__Data supplied__.
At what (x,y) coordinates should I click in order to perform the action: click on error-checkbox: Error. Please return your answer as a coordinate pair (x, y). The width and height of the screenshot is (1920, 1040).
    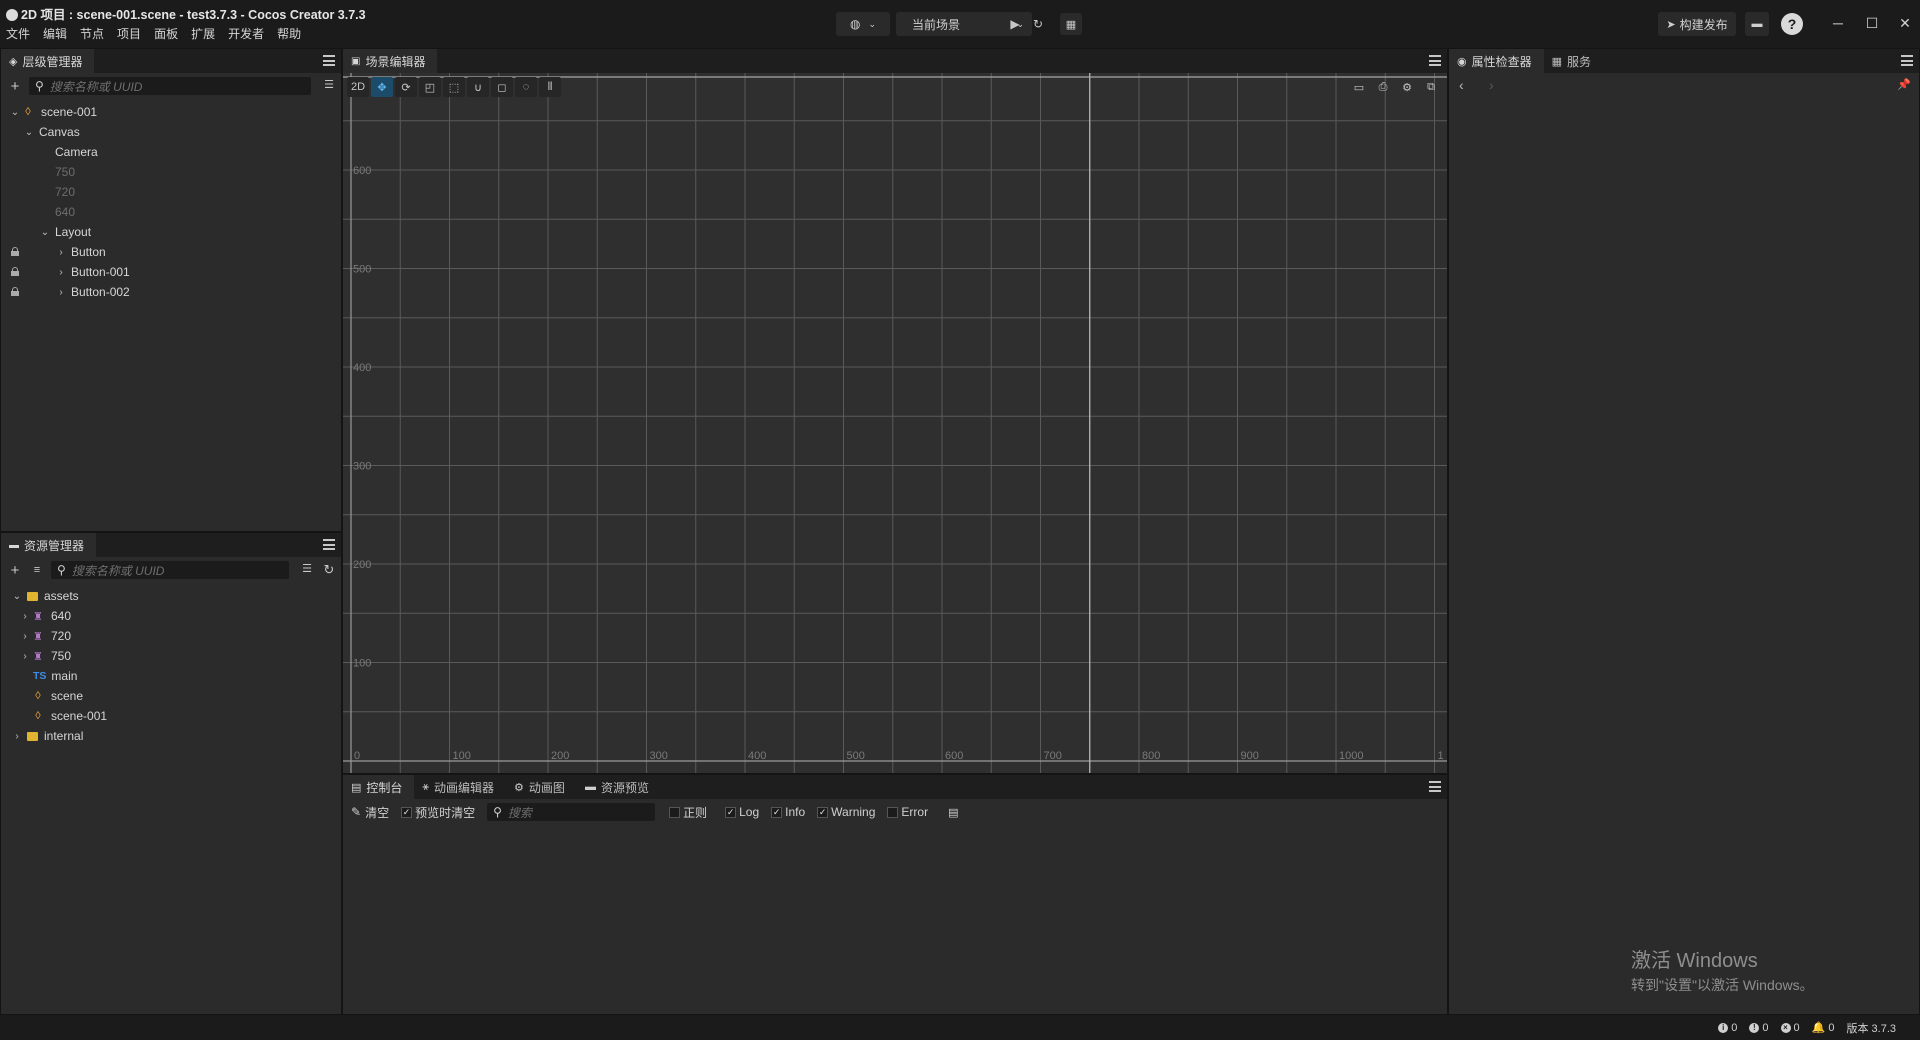
    Looking at the image, I should click on (908, 812).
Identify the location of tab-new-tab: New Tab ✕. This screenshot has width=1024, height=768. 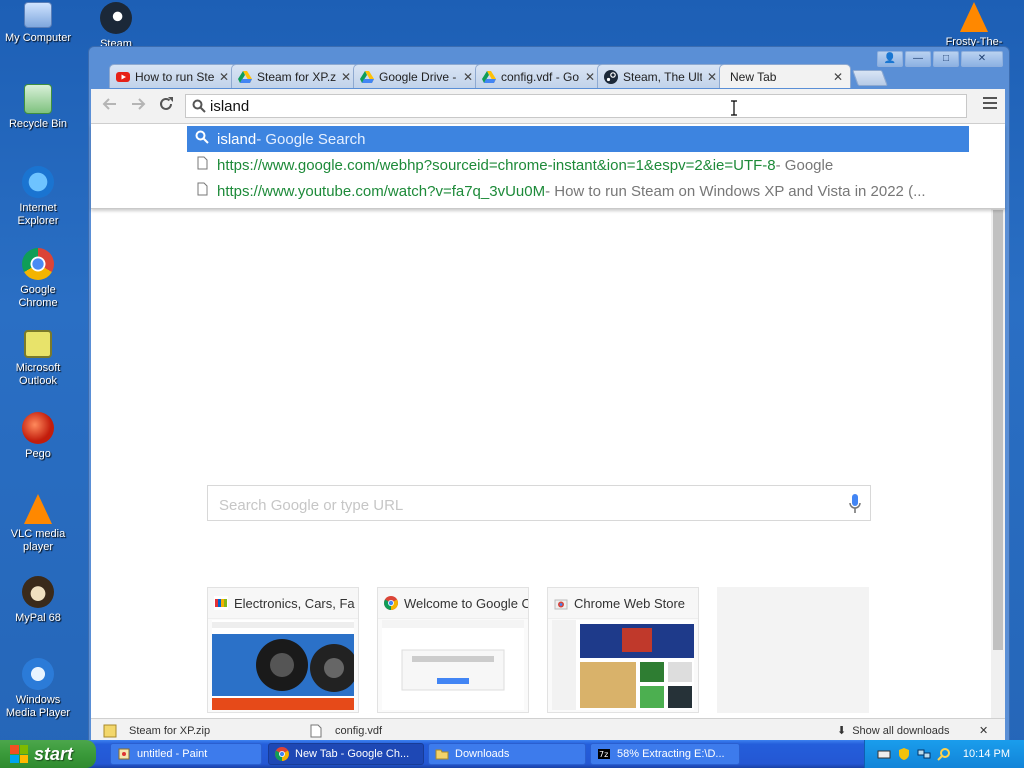
(785, 76).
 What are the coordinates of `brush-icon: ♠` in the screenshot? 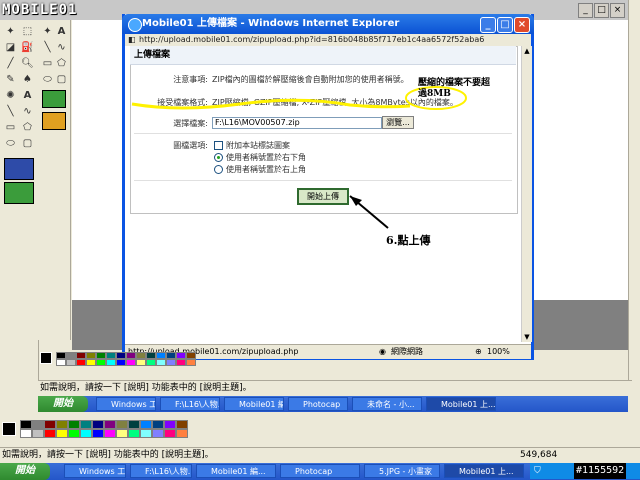 It's located at (28, 80).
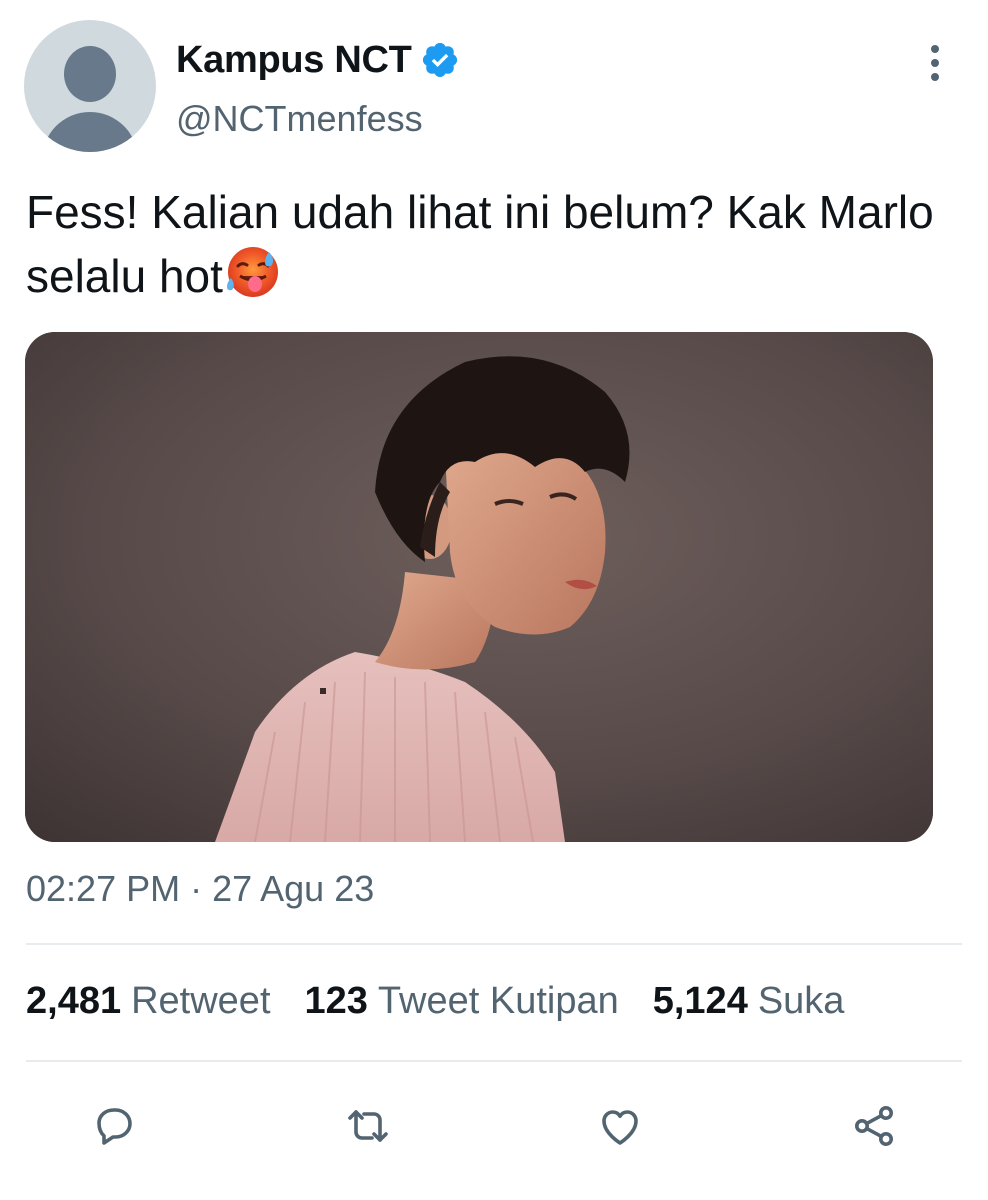 The width and height of the screenshot is (988, 1200). Describe the element at coordinates (700, 1001) in the screenshot. I see `like-count: 5,124` at that location.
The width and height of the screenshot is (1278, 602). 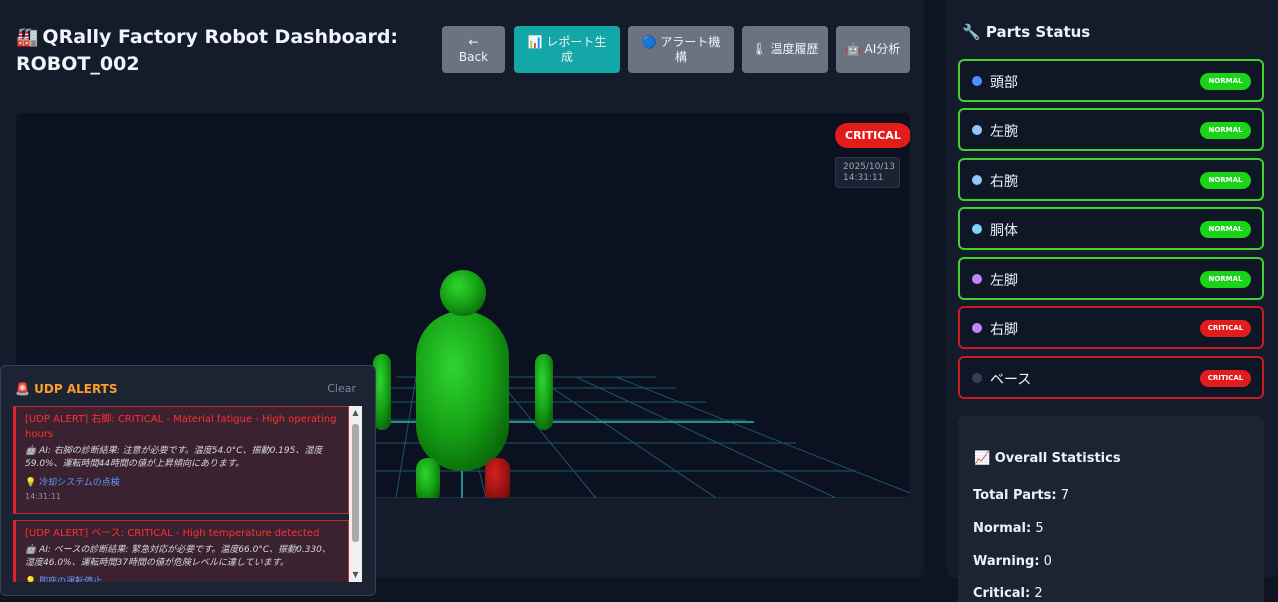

__Task statement__. Locate every line of the records that contains the string "click", treating uppercase and lowercase as distinct, and copy each such line in full.

__Answer for this exercise__.
At what (x,y) coordinates should I click in order to perform the action: click on error-checkbox: Error. Please return your answer as a coordinate pair (x, y). The width and height of the screenshot is (1920, 1040).
    Looking at the image, I should click on (908, 812).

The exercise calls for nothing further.